# What to put in a 36x18x24 terrarium?



## Steverd (Sep 4, 2011)

I might be picking up an Exo-Terra 36x18x24 terrarium that was used for Azureus. 
What would you recommend for this size of terrarium? 
Could I put more than two azureus in it? 
Or how many Auratus or Leucomelas?
I do know to not mix species. 
But I would like more than two frogs in this size of terrarium.

Thank you
Steve


----------



## MeiKVR6 (Sep 16, 2008)

A group of terribilis (they make good group frogs) would use the terrestrial space and be out just about all the time. They are larger, too.

edit: Thought it was 18" high, not 24"! A more arboreal species might be better suited to it.


----------



## beatusb (May 3, 2011)

That tank is over 65g. I would do Leucs in there, especailly since its 24 high. They will use the whole tank and not just sit on the floor. Also they are a good group frog. You can fit 6-7 with no problem.


----------



## Steverd (Sep 4, 2011)

Yes, I should have posted it: 36L x 18W x 24H.

steve


----------



## EntoCraig (May 17, 2011)

Sweet! I have a a 60 gallon I was going to use for a saltwater tank, but frogs are SO much easier. 

I am torn between terribelis and luecs. Terribelis are much less common here, and are large and bold. Luecs are also bold, but much more common, BUT much cheaper.

I'm torn between price and 'awe' factor. Ill probably side on price and upgrade after a few years!


----------



## epiphytes etc. (Nov 22, 2010)

Leucs are super awesome, not something to "upgrade" from. They are worthy display animals of their own merit. Do not think for a moment that leucs have less value just because they cost less.


----------



## EntoCraig (May 17, 2011)

I said they were much more common in my area. The upgrade would be more of a 'wow' factor then an upgrade is quality of species. Who knows I may decide I like them in the 60 and never change species. I have 22 tanks so I have some room to play with...


----------



## beatusb (May 3, 2011)

What about different morphs or are they all common? You could go banded or fine spotted if you want leucs that are less common.


----------



## fishr (Dec 20, 2010)

beatusb said:


> That tank is over 65g. I would do Leucs in there, especailly since its 24 high. They will use the whole tank and not just sit on the floor. Also they are a good group frog. You can fit 6-7 with no problem.

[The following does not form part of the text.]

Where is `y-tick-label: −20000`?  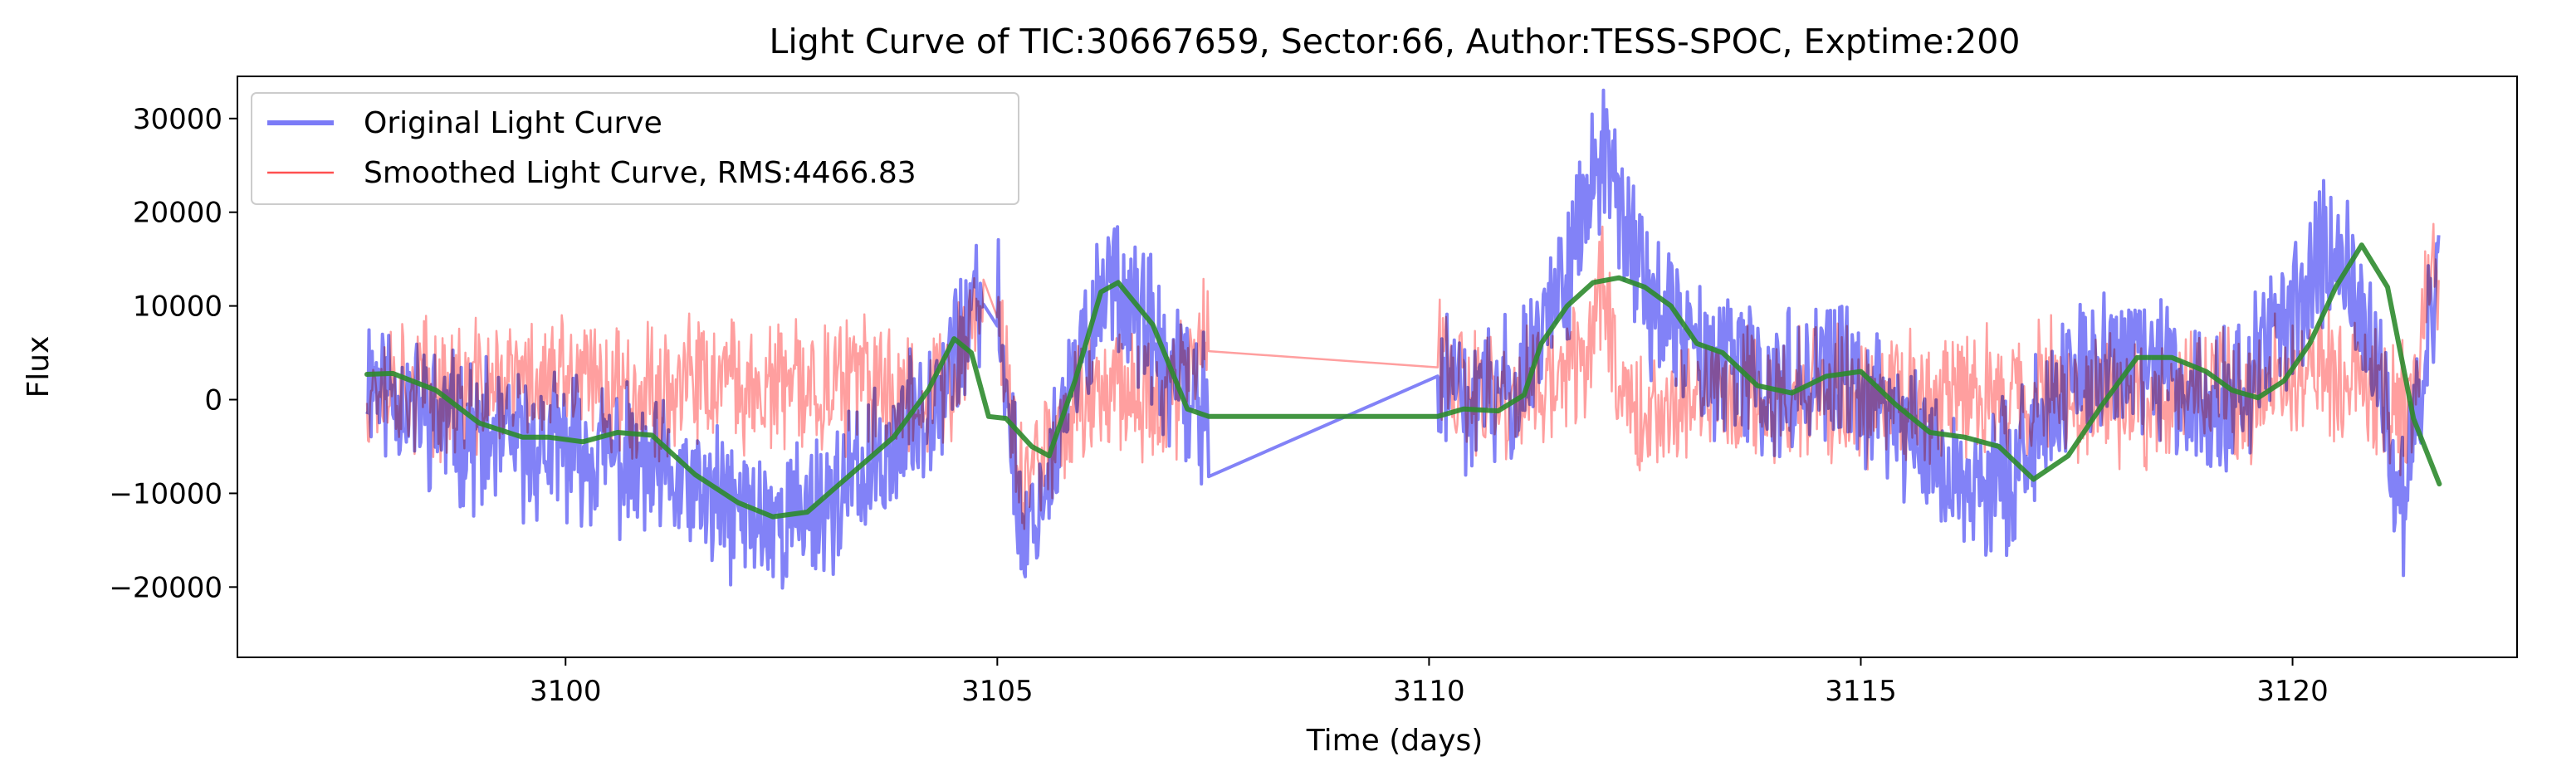
y-tick-label: −20000 is located at coordinates (166, 588).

I disagree with '6-7' in this foot print. There is a thread, pretty recent, where a fellow has set up a three hundred gallon viv, and has been advised 12 Leuc's were the perfect number to prevent overcrowding and stress issues in the future.

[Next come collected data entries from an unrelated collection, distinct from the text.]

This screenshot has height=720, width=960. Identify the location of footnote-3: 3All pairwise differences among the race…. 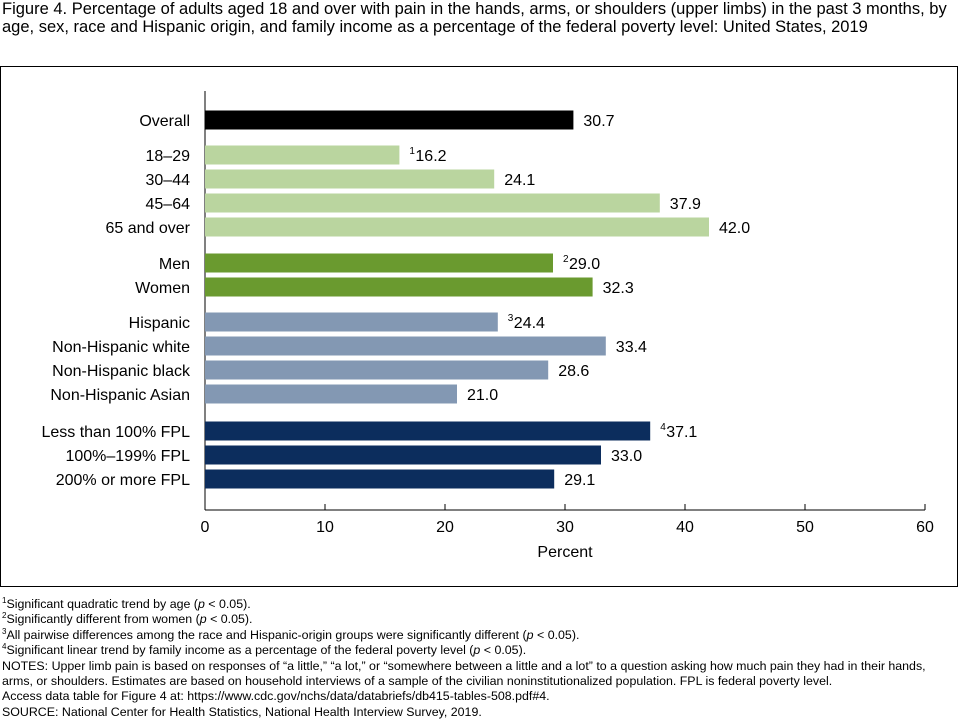
(291, 634).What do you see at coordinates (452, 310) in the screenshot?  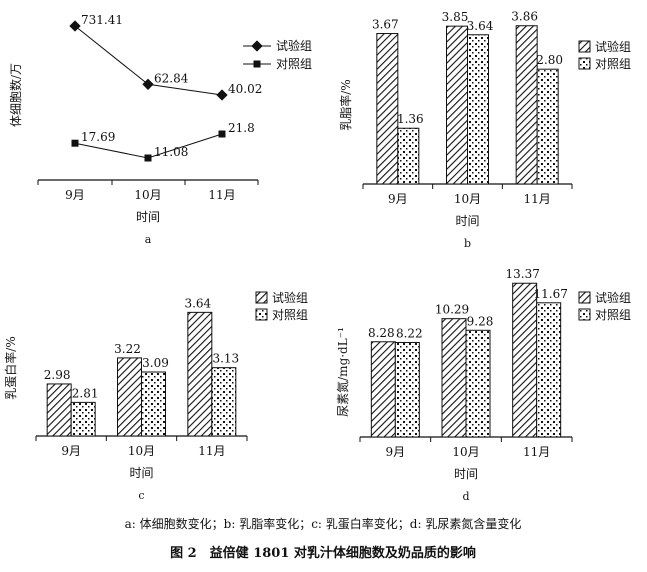 I see `data-label: 10.29` at bounding box center [452, 310].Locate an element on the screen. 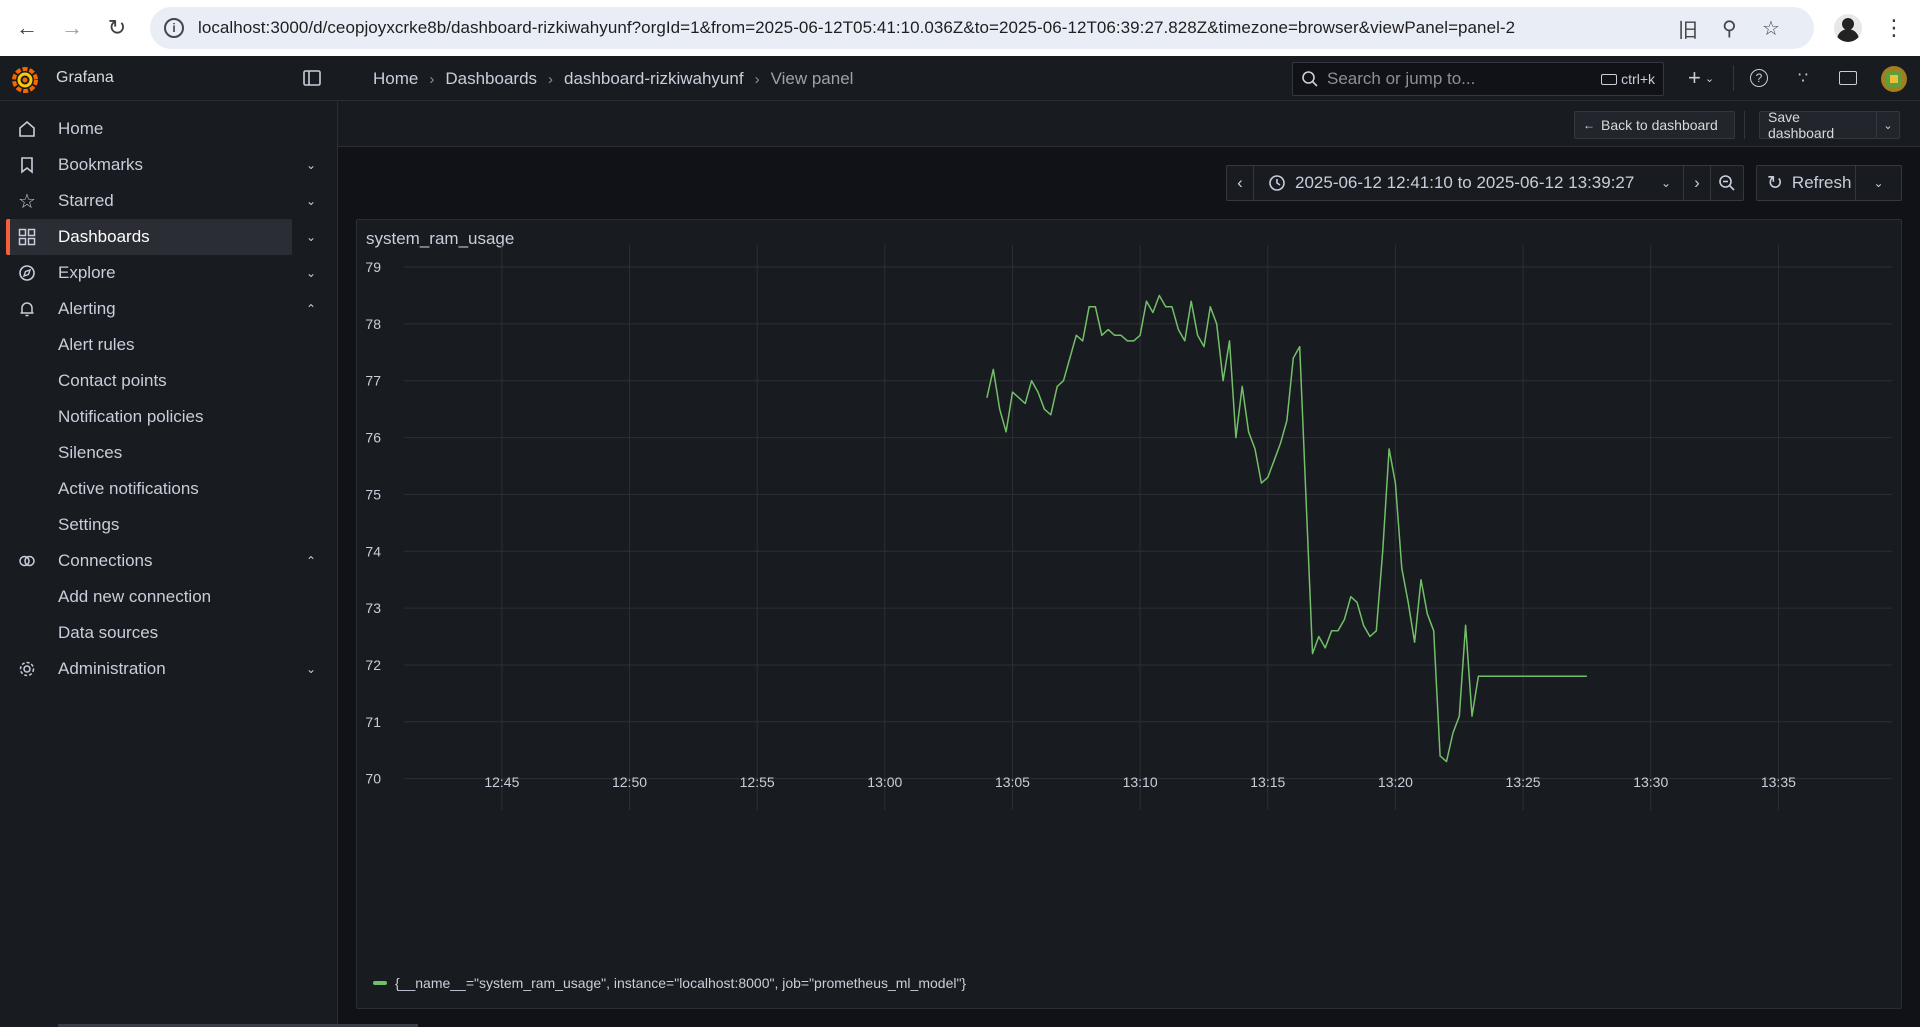 The height and width of the screenshot is (1027, 1920). refresh-interval-button: ⌄ is located at coordinates (1878, 183).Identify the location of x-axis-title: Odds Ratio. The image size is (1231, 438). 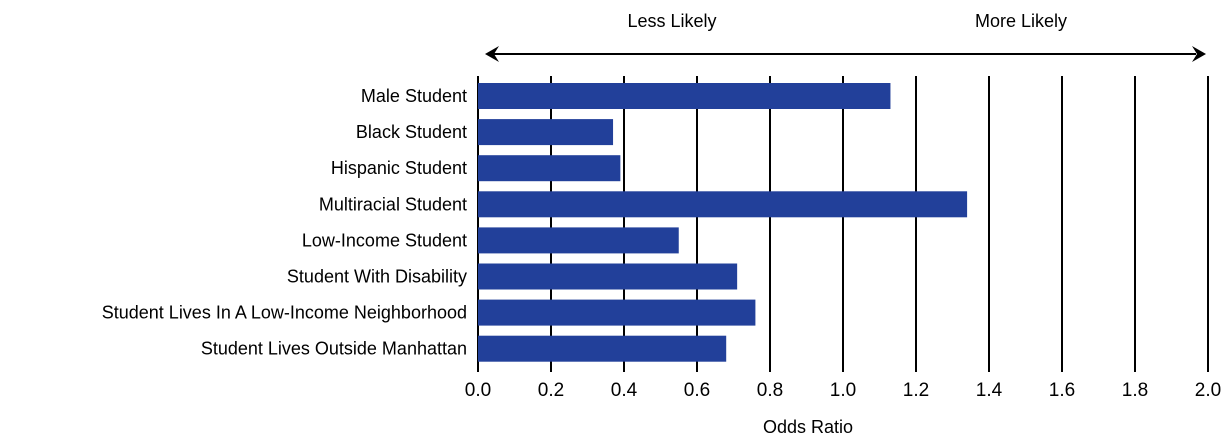
(808, 427).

I suggest 4, though 5, would be pushing it. Adult Leuc's are a decent size, another factor to consider...


----------



## EntoCraig (May 17, 2011)

A well known, local frog breeder here said he would never ever put more then 5 frogs in any tank. Now for a much larger setup I'm sure you can fit more, but I would assume 4-5 frogs would be a safe number.


----------